Records for processing
※ ※ ※
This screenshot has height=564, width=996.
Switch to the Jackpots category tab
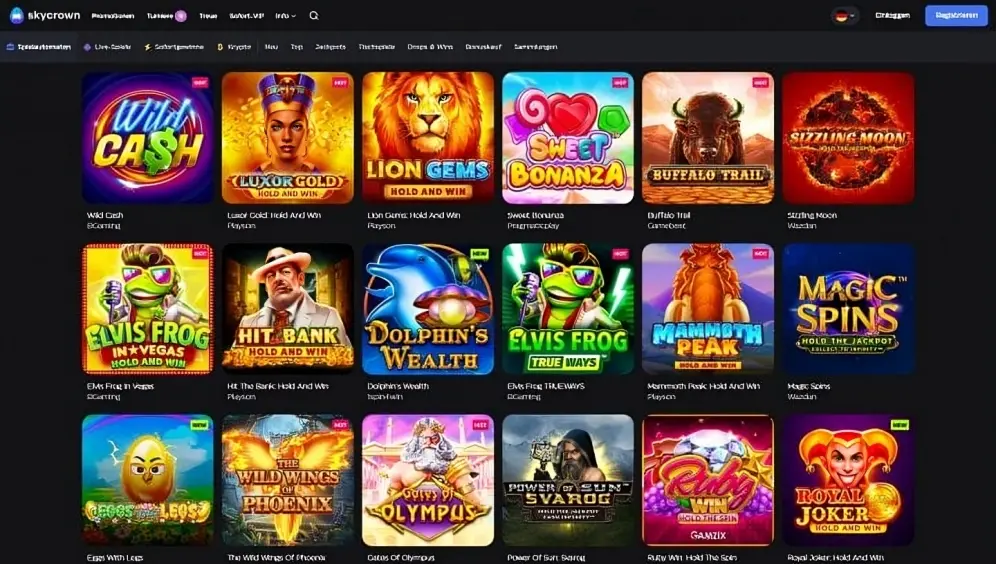330,47
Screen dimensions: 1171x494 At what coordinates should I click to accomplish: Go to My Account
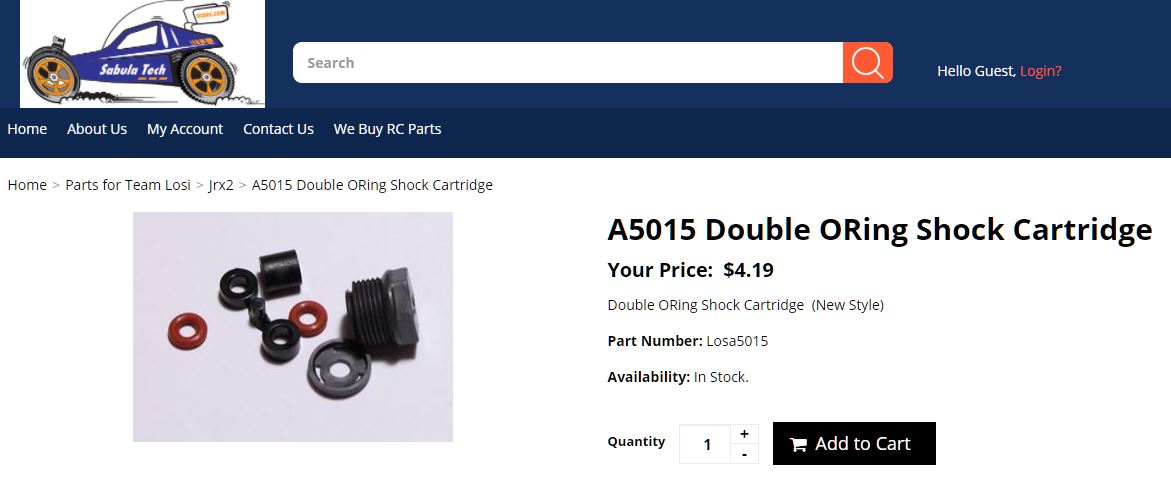pyautogui.click(x=185, y=129)
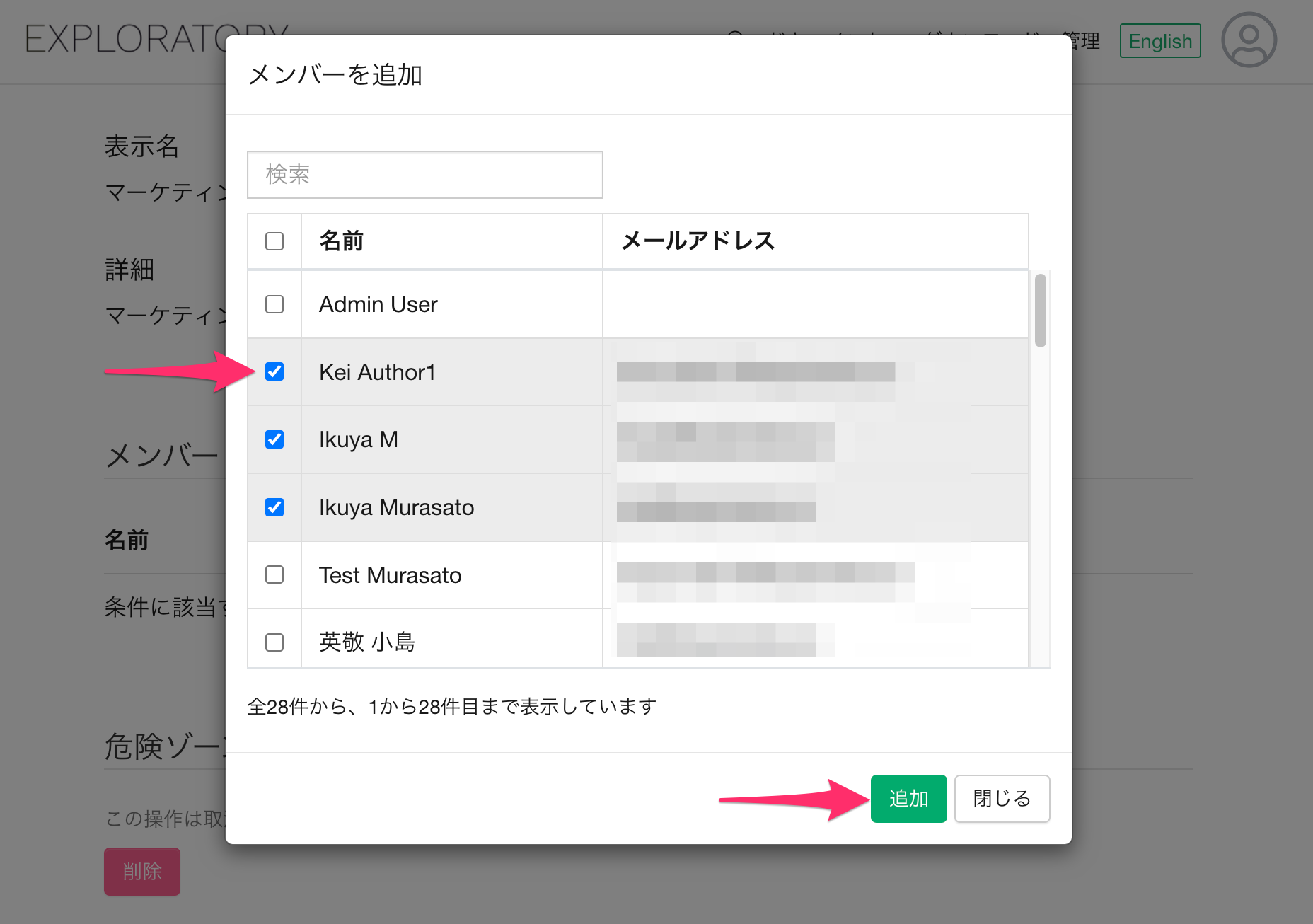
Task: Enable the Test Murasato checkbox
Action: tap(274, 574)
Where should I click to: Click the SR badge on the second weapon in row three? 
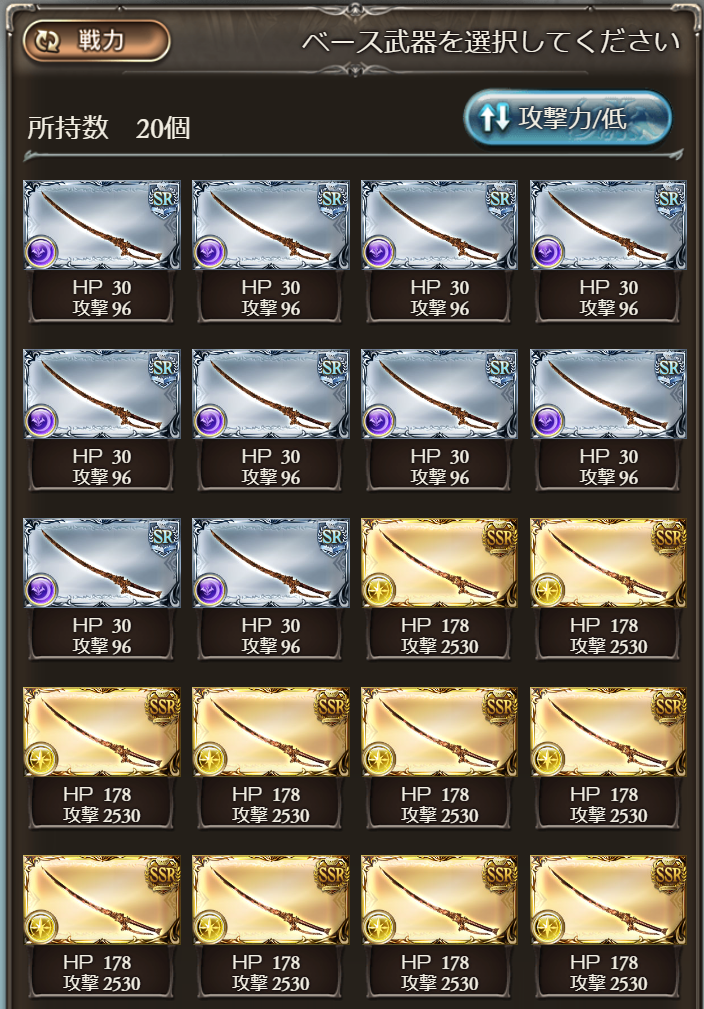click(332, 537)
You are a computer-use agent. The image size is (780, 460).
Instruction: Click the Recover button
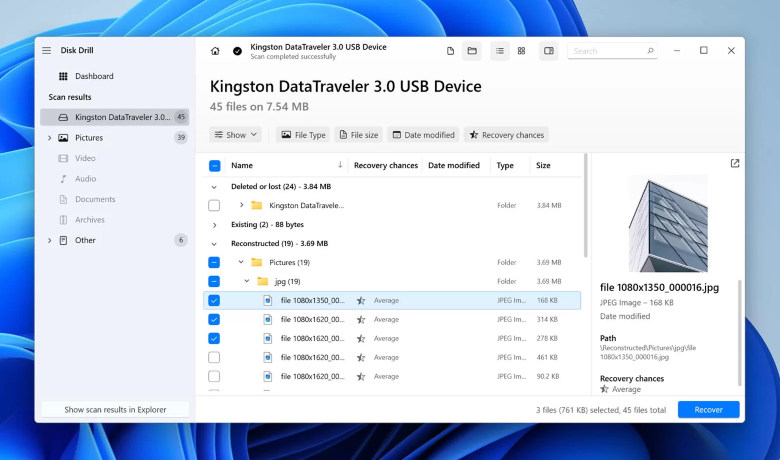coord(708,409)
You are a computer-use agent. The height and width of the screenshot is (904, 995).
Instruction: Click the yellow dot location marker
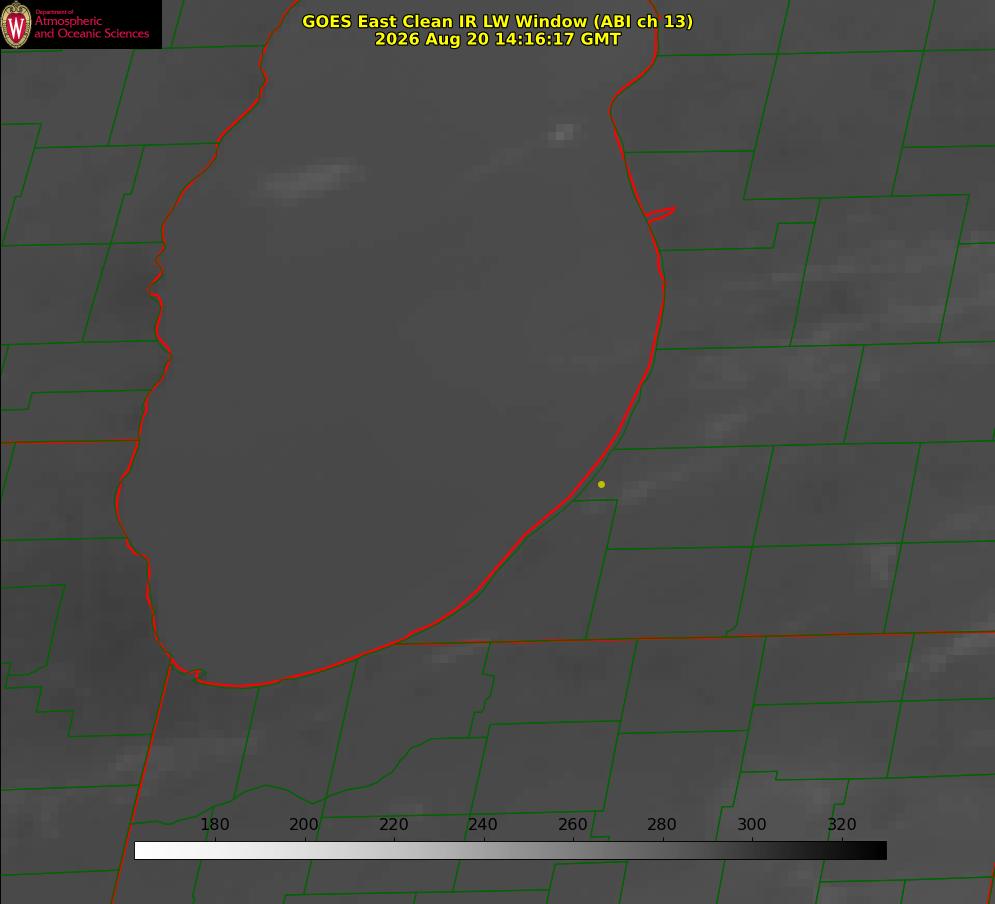coord(601,484)
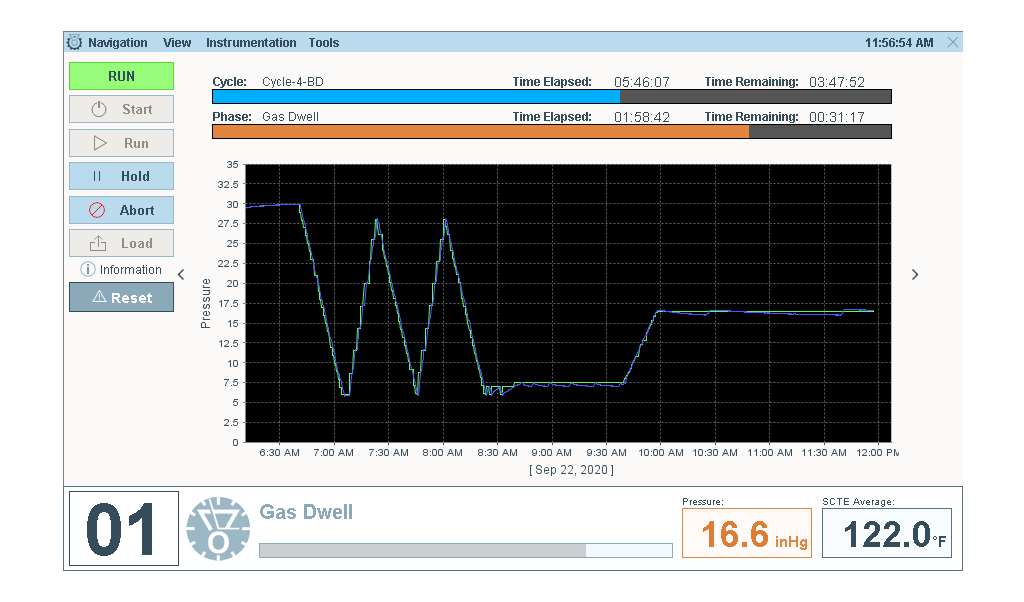Screen dimensions: 1024x602
Task: Open the Tools menu in the front window
Action: [x=324, y=43]
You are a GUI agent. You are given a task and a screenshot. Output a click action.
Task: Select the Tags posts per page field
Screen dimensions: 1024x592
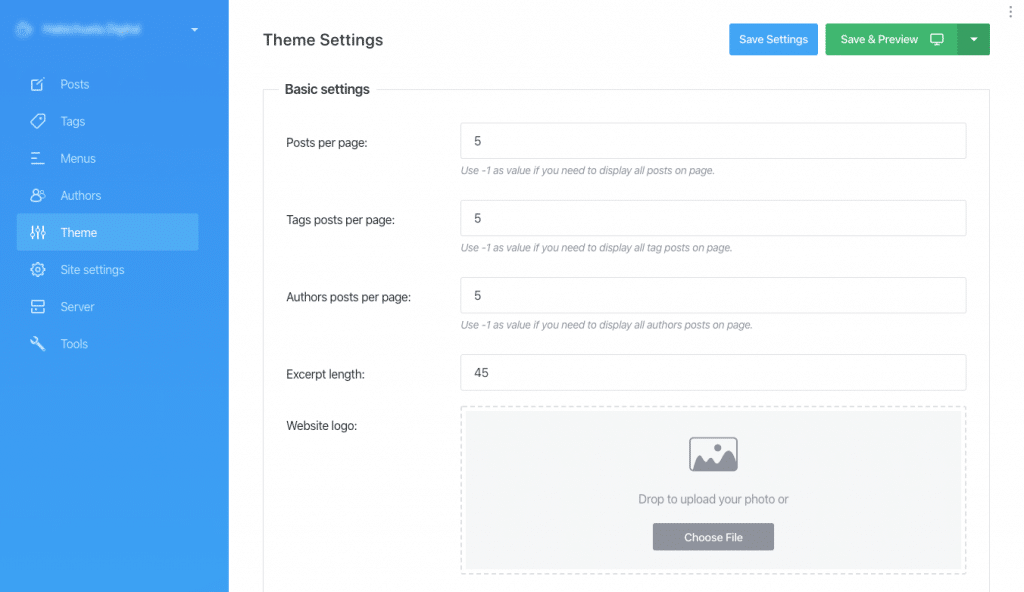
※ ※ ※
Task requirements
Copy out every line of the records above word for word, leaving out the pictures.

Problem solution
This screenshot has height=564, width=996.
Switch to the Jackpots category tab
330,47
Screen dimensions: 1171x494 At what coordinates should I click to accomplish: Go to My Account
pyautogui.click(x=185, y=129)
Task: Enable the Test Murasato checkbox
Action: tap(274, 574)
Where should I click to: Click the SR badge on the second weapon in row three? 
click(332, 537)
You are a computer-use agent. The image size is (780, 460).
Instruction: Click the Recover button
coord(708,409)
You are a computer-use agent. The height and width of the screenshot is (904, 995).
Instruction: Click the yellow dot location marker
coord(601,484)
Screen dimensions: 1024x602
Task: Open the Tools menu in the front window
Action: [x=324, y=43]
You are a GUI agent. You are given a task and a screenshot. Output a click action.
Task: Select the Tags posts per page field
Screen dimensions: 1024x592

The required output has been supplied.